■ **WHAT NEEDS TO BE DONE**: Output the listing below, keeping each line exactly as it stands.

■ **RECORD SET**:
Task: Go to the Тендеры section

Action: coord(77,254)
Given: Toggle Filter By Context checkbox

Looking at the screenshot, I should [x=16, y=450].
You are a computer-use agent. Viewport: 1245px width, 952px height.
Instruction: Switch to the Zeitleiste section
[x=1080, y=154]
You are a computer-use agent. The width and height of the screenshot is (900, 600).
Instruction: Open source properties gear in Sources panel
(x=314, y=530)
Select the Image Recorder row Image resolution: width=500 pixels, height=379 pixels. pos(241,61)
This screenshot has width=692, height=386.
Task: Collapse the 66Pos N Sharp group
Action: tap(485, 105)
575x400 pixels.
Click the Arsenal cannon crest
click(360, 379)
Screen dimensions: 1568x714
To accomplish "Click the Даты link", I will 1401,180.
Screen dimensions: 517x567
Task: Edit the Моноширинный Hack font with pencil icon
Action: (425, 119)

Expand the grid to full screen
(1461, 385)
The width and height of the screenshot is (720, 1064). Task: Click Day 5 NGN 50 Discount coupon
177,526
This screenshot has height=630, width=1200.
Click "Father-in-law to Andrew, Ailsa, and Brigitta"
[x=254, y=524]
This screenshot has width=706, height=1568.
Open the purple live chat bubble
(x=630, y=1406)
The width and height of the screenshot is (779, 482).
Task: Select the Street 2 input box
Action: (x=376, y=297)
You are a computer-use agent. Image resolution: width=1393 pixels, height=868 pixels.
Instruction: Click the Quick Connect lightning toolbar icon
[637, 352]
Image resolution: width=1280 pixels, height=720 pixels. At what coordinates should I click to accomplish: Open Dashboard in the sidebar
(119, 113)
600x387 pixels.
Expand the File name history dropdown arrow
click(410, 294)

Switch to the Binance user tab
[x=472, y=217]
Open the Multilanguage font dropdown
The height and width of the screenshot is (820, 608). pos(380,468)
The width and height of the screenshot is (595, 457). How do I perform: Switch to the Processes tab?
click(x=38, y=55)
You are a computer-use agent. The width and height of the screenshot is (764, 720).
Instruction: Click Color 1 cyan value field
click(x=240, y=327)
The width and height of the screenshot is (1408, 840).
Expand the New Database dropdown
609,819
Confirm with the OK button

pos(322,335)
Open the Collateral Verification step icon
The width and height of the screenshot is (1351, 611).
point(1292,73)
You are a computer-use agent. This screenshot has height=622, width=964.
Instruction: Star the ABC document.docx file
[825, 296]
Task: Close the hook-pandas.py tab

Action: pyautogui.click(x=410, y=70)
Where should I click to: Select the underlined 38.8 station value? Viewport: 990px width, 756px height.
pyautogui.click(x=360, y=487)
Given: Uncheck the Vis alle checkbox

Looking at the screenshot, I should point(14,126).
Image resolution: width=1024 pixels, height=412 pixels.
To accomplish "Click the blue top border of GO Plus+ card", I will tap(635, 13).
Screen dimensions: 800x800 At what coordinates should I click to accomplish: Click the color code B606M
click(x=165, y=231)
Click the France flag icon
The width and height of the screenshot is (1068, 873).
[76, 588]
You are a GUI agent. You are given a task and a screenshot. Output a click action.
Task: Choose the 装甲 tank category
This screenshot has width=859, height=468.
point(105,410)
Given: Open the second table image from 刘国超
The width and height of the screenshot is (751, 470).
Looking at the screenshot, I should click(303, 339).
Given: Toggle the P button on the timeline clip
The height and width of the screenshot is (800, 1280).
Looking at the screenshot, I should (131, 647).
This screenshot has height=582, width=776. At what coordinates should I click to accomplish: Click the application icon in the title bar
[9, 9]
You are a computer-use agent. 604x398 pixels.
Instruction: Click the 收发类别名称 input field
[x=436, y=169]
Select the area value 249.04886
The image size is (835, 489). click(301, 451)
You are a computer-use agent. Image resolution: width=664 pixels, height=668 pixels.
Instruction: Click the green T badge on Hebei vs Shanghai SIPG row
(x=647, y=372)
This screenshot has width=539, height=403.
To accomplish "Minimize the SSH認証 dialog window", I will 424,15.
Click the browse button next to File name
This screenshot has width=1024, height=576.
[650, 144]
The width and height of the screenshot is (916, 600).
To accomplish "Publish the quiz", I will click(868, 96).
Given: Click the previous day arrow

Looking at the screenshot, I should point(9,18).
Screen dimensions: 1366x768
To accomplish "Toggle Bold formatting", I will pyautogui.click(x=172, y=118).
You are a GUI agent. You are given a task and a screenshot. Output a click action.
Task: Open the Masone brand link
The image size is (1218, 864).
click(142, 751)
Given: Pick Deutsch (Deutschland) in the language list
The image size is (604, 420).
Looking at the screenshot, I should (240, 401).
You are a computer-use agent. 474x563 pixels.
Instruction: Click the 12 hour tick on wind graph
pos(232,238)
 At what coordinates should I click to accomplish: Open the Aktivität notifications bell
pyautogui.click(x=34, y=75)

■ **SOLUTION BELOW**:
Task: Go to the Тендеры section

Action: coord(77,254)
Given: Toggle Filter By Context checkbox

Looking at the screenshot, I should [x=16, y=450].
You are a computer-use agent. Viewport: 1245px width, 952px height.
Instruction: Switch to the Zeitleiste section
[x=1080, y=154]
You are a computer-use agent. The width and height of the screenshot is (900, 600).
Instruction: Open source properties gear in Sources panel
(x=314, y=530)
Select the Image Recorder row Image resolution: width=500 pixels, height=379 pixels. pos(241,61)
This screenshot has width=692, height=386.
Task: Collapse the 66Pos N Sharp group
Action: tap(485, 105)
575x400 pixels.
Click the Arsenal cannon crest
click(360, 379)
Screen dimensions: 1568x714
To accomplish "Click the Даты link", I will 1401,180.
Screen dimensions: 517x567
Task: Edit the Моноширинный Hack font with pencil icon
Action: (425, 119)

Expand the grid to full screen
(1461, 385)
The width and height of the screenshot is (720, 1064). Task: Click Day 5 NGN 50 Discount coupon
177,526
This screenshot has height=630, width=1200.
Click "Father-in-law to Andrew, Ailsa, and Brigitta"
[x=254, y=524]
This screenshot has width=706, height=1568.
Open the purple live chat bubble
(x=630, y=1406)
The width and height of the screenshot is (779, 482).
Task: Select the Street 2 input box
Action: (x=376, y=297)
You are a computer-use agent. Image resolution: width=1393 pixels, height=868 pixels.
Instruction: Click the Quick Connect lightning toolbar icon
[637, 352]
Image resolution: width=1280 pixels, height=720 pixels. At what coordinates should I click to accomplish: Open Dashboard in the sidebar
(119, 113)
600x387 pixels.
Expand the File name history dropdown arrow
click(410, 294)

Switch to the Binance user tab
[x=472, y=217]
Open the Multilanguage font dropdown
The height and width of the screenshot is (820, 608). pos(380,468)
The width and height of the screenshot is (595, 457). How do I perform: Switch to the Processes tab?
click(x=38, y=55)
You are a computer-use agent. The width and height of the screenshot is (764, 720).
Instruction: Click Color 1 cyan value field
click(x=240, y=327)
The width and height of the screenshot is (1408, 840).
Expand the New Database dropdown
609,819
Confirm with the OK button

pos(322,335)
Open the Collateral Verification step icon
The width and height of the screenshot is (1351, 611).
point(1292,73)
You are a computer-use agent. This screenshot has height=622, width=964.
Instruction: Star the ABC document.docx file
[825, 296]
Task: Close the hook-pandas.py tab

Action: pyautogui.click(x=410, y=70)
Where should I click to: Select the underlined 38.8 station value? Viewport: 990px width, 756px height.
pyautogui.click(x=360, y=487)
Given: Uncheck the Vis alle checkbox

Looking at the screenshot, I should point(14,126).
Image resolution: width=1024 pixels, height=412 pixels.
To accomplish "Click the blue top border of GO Plus+ card", I will tap(635, 13).
Screen dimensions: 800x800 At what coordinates should I click to accomplish: Click the color code B606M
click(x=165, y=231)
Click the France flag icon
The width and height of the screenshot is (1068, 873).
[76, 588]
You are a GUI agent. You are given a task and a screenshot. Output a click action.
Task: Choose the 装甲 tank category
This screenshot has width=859, height=468.
point(105,410)
Given: Open the second table image from 刘国超
The width and height of the screenshot is (751, 470).
Looking at the screenshot, I should click(303, 339).
Given: Toggle the P button on the timeline clip
The height and width of the screenshot is (800, 1280).
Looking at the screenshot, I should (131, 647).
This screenshot has height=582, width=776. At what coordinates should I click to accomplish: Click the application icon in the title bar
[9, 9]
You are a computer-use agent. 604x398 pixels.
Instruction: Click the 收发类别名称 input field
[x=436, y=169]
Select the area value 249.04886
The image size is (835, 489). click(301, 451)
You are a computer-use agent. Image resolution: width=664 pixels, height=668 pixels.
Instruction: Click the green T badge on Hebei vs Shanghai SIPG row
(x=647, y=372)
This screenshot has width=539, height=403.
To accomplish "Minimize the SSH認証 dialog window", I will 424,15.
Click the browse button next to File name
This screenshot has width=1024, height=576.
[650, 144]
The width and height of the screenshot is (916, 600).
To accomplish "Publish the quiz", I will click(868, 96).
Given: Click the previous day arrow

Looking at the screenshot, I should point(9,18).
Screen dimensions: 1366x768
To accomplish "Toggle Bold formatting", I will pyautogui.click(x=172, y=118).
You are a GUI agent. You are given a task and a screenshot. Output a click action.
Task: Open the Masone brand link
The image size is (1218, 864).
click(142, 751)
Given: Pick Deutsch (Deutschland) in the language list
The image size is (604, 420).
Looking at the screenshot, I should (240, 401).
You are a computer-use agent. 474x563 pixels.
Instruction: Click the 12 hour tick on wind graph
pos(232,238)
 At what coordinates should I click to accomplish: Open the Aktivität notifications bell
pyautogui.click(x=34, y=75)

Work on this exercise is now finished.